◆ Görev tanımı ◆
Hukuk bölümünü kazanmakla ilgili yazıyı, son cümlesinden sonrasını yazarak sürdürün.

◆ Metin parçası ◆
+++

Hukuk nasıl kazanılır?

Hukuk, kimi öğrenciler için adalet sistemine katkı sağlamak, kimileri için (verilerin korunması, robotlar, yapay zekâ, dijital devlet vb. sebeplerle) geleceğin dinamiklerine kapı açması ve olanak sağlaması, kimileri içinse düzen, disiplin gibi becerilerini en iyi kullanacağı alanlardan biri olması bakımından okumak istediği, birçok öğrencinin hayallerini süsleyen bölümlerden birisidir. Elbette, hukuk bölümünün, bu kadar çok istenmesinin yanında, bir diğer önemli özelliği, kazanmak için büyük bir özveri, düzenli çalışma ve iyi bir süreç yönetimi gerektirmesidir.

YKS sisteminde başarılı olmanın en temel kriterlerinden birisi şüphesiz düzenli çalışmadır. Ancak tek kriter değildir. Bir diğer deyişle, düzenli çalışma, YKS’de başarılı olmak için gerek şarttır, ancak yeter şart değildir. Çünkü YKS’nin ölçtüğü tek şey birim zamanda ne kadar çok bilginin depolandığı değildir. YKS aynı zamanda süreç yönetimini, sizi düzenli çalışmaya götürecek olan disiplini, zaman yönetimini ve sınav stresiyle başa çıkma becerilerini dolaylı yoldan ölçmektedir.

+++

◆ Derlenen malzeme ◆
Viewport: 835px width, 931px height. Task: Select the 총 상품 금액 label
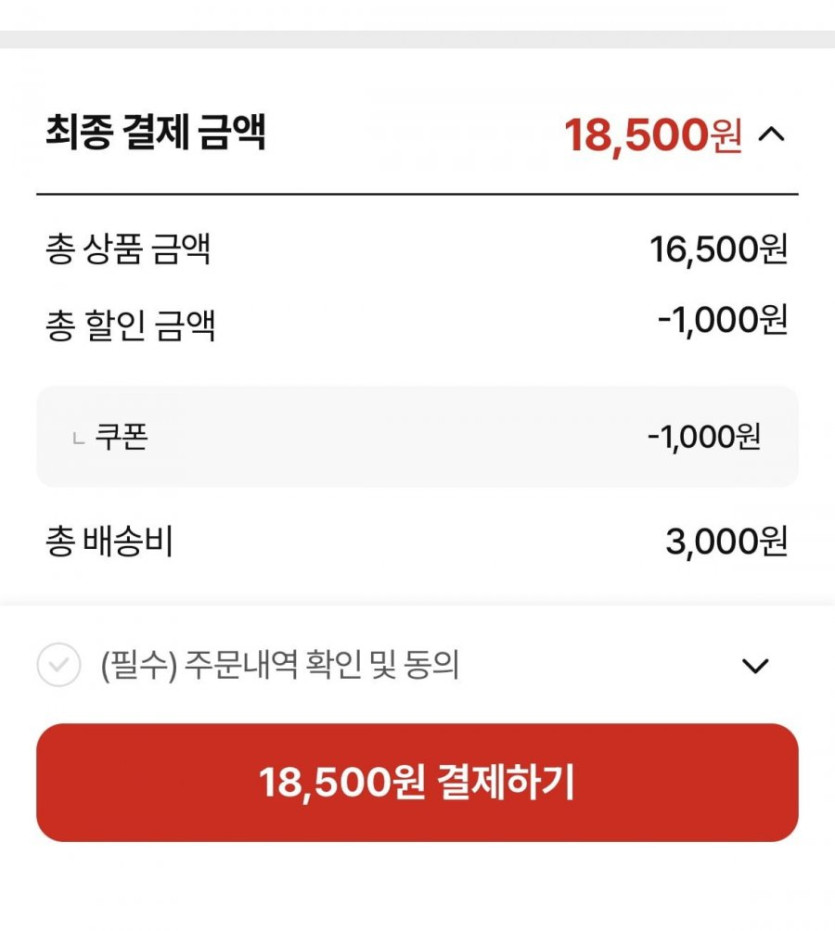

+++

◆ Doğru cevap ◆
Eğer sadece ne kadar çok bilginin depolandığıyla ilgilenseydi, o zaman sınırsız bir zaman dilimi içinde, tek başına formüllere ve hap bilgilere dayanan soruların sorulduğu bir halde hazırlanırdı. Oysa artık biliyoruz ki, özellikle yeni nesil sorular, bundan fazlasını şart koşmaktadır. Özellikle hukuk gibi bir bölümü kazanabilmek için tüm bu bahsedilen faktörlerin iyi bilinmesine ve izlenmesi gereken adımların iyi belirlenmesine ihtiyaç bulunmaktadır. Aşağıda, sözü edilen adımlar detaylandırılmış ve hukuk bölümünü kazanmak için yol haritasının nasıl çıkarılacağı açıklanmıştır.

Hukuk kazanmak için izlenecek yol haritası

Sınav senesinin başlangıcı, oldukça kritik bir öneme sahiptir. Nitekim bu başlangıç, önünüzdeki süreci nasıl yöneteceğinizle ilgili temeli atacağınız kısımdır. İlk olarak, en önemli adımlardan birisi, bulunduğunuz noktadan, son güne dek süreci nasıl geçireceğinizi planlamaktır.

Buradaki planlama, “bugün şunu çalışacağım, yarın şu dersi” gibi mikro ölçekli bir planlama değil, makro ölçekte, yani tüm süreci kapsayan bir planlamadır. Bir diğer deyişle, planlama özelden genele değil, genelden özele yapılmalıdır. Bunu yapmanın yolu şu şekildedir: Öncelikle, TYT ve AYT’ye yönelik tüm konuların olduğu liste ve konuların içeriği incelenir.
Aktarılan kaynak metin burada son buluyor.